## [Given entries]
##########
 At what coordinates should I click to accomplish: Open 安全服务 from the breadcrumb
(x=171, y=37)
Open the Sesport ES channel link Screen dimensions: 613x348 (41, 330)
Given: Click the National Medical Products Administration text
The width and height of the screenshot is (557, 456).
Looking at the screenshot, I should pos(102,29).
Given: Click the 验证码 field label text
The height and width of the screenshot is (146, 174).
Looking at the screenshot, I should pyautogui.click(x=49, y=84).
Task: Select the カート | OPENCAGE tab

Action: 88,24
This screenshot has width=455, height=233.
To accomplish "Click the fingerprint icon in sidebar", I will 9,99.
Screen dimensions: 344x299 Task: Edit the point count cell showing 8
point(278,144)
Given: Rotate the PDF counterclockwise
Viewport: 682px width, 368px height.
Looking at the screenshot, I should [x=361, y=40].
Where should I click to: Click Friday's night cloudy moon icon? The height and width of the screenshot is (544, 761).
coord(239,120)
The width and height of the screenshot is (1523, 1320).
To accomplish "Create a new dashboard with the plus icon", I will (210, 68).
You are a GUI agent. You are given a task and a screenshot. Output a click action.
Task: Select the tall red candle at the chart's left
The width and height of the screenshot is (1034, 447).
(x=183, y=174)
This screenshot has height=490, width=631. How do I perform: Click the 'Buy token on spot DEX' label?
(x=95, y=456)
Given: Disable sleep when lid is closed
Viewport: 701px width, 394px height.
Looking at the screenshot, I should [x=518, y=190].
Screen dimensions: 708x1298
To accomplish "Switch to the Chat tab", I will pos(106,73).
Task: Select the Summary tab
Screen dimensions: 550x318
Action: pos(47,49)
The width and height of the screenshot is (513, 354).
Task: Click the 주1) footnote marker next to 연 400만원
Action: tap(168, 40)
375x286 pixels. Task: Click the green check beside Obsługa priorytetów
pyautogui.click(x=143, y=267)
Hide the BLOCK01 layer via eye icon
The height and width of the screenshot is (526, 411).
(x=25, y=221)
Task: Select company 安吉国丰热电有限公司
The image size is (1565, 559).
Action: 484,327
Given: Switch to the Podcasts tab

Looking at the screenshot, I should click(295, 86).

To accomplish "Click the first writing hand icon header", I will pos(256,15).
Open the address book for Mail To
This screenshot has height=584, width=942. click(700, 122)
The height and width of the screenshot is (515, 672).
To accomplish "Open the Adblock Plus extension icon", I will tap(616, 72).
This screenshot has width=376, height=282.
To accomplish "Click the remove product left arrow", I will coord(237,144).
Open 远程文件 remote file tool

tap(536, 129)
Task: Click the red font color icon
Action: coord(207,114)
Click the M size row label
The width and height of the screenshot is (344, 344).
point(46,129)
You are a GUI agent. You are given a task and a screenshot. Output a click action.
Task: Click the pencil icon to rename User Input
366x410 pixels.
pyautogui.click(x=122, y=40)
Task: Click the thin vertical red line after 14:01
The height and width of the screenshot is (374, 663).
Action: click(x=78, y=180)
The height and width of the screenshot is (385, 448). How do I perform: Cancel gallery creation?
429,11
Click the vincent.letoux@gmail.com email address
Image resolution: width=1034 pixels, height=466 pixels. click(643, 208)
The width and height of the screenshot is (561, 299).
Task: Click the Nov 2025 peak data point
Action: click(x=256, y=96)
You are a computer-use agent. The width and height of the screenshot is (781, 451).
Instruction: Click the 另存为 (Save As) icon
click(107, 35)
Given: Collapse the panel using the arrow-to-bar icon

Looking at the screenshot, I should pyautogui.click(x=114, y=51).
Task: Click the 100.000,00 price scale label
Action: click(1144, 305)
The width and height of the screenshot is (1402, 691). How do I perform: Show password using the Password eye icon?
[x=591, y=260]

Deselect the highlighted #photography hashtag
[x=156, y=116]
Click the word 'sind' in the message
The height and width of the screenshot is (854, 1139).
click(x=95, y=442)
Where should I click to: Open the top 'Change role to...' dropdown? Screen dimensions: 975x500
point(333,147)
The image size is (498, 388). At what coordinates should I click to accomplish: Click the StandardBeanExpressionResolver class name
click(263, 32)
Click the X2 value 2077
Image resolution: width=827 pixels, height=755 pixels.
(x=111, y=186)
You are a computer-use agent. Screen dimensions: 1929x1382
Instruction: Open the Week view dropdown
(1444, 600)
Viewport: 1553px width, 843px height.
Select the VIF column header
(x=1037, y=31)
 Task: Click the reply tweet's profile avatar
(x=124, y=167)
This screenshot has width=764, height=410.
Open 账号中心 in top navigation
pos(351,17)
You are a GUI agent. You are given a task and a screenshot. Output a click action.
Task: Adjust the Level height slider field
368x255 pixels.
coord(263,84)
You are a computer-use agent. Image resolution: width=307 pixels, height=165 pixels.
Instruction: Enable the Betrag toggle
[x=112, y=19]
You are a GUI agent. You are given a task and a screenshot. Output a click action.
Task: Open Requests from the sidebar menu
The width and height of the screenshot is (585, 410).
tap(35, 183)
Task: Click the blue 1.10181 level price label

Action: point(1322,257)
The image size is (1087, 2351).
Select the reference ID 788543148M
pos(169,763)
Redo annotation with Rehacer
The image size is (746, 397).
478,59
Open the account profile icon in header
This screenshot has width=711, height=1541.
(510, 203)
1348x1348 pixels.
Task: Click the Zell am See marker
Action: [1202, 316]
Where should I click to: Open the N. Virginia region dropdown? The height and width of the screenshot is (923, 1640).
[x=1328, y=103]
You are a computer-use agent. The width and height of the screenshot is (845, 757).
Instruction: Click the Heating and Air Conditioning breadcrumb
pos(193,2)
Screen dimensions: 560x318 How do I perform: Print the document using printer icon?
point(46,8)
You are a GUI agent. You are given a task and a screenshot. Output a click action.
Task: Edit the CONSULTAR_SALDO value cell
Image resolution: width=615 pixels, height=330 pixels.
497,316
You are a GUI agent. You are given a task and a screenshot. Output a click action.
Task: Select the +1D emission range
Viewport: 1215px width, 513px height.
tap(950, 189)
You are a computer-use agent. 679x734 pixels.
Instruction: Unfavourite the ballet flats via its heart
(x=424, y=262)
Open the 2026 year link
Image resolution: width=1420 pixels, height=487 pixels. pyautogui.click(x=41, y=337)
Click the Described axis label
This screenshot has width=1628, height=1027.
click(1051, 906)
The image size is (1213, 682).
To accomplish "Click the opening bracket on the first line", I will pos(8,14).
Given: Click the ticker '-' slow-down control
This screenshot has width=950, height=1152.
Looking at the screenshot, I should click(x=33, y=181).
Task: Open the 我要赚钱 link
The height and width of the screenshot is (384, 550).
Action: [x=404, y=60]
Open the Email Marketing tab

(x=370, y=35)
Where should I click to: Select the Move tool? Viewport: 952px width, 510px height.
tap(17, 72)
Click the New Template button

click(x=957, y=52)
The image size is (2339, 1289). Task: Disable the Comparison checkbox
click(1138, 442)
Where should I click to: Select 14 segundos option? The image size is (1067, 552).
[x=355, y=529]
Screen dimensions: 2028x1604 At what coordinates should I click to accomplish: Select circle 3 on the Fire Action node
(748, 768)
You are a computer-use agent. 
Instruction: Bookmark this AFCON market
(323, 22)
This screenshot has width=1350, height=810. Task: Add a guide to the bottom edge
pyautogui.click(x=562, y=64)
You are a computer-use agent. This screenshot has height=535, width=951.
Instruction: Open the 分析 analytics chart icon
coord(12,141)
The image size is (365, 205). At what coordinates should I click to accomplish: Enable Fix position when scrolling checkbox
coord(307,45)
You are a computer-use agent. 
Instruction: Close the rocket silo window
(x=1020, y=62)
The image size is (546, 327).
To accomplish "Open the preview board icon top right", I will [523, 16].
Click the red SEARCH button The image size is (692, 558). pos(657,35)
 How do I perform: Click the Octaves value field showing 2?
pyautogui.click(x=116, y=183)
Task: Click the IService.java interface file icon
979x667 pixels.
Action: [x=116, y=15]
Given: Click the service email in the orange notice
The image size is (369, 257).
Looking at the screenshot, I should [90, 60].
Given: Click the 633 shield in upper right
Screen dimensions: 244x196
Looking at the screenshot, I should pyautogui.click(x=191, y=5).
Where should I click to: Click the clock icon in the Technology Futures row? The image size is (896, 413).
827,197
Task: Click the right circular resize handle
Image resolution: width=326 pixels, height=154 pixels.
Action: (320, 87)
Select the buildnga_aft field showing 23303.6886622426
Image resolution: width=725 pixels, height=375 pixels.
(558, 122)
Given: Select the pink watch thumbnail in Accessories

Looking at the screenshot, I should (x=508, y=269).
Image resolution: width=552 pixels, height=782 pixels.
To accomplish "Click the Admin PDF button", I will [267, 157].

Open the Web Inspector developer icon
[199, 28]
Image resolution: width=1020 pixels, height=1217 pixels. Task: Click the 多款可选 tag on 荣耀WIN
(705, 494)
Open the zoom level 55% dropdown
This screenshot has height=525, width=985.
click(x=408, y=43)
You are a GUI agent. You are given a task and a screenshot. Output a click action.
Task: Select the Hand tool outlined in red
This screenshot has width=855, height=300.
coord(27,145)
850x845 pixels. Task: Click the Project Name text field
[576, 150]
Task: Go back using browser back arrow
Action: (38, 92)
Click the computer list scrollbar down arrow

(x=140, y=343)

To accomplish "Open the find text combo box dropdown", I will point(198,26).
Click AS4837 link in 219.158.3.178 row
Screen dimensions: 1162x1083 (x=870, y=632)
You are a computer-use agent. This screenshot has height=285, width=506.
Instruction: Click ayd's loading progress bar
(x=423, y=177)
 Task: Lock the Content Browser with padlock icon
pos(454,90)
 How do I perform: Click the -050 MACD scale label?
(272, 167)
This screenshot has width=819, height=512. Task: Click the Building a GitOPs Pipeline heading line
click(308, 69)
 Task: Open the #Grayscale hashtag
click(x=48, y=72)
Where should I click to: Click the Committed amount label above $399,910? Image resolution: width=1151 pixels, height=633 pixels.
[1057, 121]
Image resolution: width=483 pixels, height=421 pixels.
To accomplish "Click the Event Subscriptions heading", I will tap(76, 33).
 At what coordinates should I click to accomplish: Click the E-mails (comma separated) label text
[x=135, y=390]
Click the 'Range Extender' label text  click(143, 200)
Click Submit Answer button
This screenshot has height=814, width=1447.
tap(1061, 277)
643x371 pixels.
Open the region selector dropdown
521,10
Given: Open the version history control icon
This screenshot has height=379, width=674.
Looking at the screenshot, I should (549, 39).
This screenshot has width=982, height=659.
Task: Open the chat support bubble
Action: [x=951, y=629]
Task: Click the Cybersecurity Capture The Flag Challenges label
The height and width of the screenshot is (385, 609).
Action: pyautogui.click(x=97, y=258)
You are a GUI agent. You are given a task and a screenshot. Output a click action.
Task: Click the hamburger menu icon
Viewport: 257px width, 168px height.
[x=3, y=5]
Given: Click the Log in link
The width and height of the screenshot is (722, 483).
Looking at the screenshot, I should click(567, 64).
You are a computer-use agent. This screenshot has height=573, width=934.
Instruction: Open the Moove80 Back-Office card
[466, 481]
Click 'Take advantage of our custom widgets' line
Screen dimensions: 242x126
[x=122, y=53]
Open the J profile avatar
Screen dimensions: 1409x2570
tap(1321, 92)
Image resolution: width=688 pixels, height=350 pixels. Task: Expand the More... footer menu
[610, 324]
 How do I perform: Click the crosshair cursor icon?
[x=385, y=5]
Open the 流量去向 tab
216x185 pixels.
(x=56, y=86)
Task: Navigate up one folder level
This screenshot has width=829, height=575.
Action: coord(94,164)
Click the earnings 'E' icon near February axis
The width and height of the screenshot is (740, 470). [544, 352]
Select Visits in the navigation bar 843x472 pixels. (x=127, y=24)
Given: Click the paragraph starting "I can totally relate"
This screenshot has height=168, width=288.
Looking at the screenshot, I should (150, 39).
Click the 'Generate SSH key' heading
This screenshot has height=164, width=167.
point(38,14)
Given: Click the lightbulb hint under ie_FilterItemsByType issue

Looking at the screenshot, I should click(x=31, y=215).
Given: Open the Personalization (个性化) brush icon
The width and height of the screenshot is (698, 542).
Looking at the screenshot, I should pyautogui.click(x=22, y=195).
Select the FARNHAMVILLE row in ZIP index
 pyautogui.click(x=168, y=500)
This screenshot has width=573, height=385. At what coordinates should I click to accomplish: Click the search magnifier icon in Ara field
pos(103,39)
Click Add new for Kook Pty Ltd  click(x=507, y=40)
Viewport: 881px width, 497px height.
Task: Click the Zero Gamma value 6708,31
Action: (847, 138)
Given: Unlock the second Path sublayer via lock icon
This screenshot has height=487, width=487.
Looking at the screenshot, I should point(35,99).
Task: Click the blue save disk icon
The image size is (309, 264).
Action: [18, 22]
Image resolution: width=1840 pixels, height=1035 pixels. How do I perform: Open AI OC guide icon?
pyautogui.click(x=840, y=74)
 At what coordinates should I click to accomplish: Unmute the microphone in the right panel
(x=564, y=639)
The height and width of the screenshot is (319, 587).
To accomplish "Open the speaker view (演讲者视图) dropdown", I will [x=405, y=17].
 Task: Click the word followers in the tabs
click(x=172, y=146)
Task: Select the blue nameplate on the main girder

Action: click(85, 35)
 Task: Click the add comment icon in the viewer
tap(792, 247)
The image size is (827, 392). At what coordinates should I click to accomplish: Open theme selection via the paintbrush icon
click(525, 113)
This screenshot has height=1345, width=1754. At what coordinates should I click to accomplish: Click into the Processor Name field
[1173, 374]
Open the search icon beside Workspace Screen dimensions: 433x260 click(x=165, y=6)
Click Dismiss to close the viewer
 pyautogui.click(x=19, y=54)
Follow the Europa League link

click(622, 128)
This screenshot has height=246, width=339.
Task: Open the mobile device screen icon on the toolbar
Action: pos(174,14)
##########
## [What you have to do]
Could you rewrite everything from the line containing "Task: Click the word followers in the tabs" down to the line containing "tap(792, 247)", putting "beam" in place of "girder" and leaving all else unchanged?

## [Reply to the task]
 Task: Click the word followers in the tabs
click(x=172, y=146)
Task: Select the blue nameplate on the main beam

Action: click(85, 35)
 Task: Click the add comment icon in the viewer
tap(792, 247)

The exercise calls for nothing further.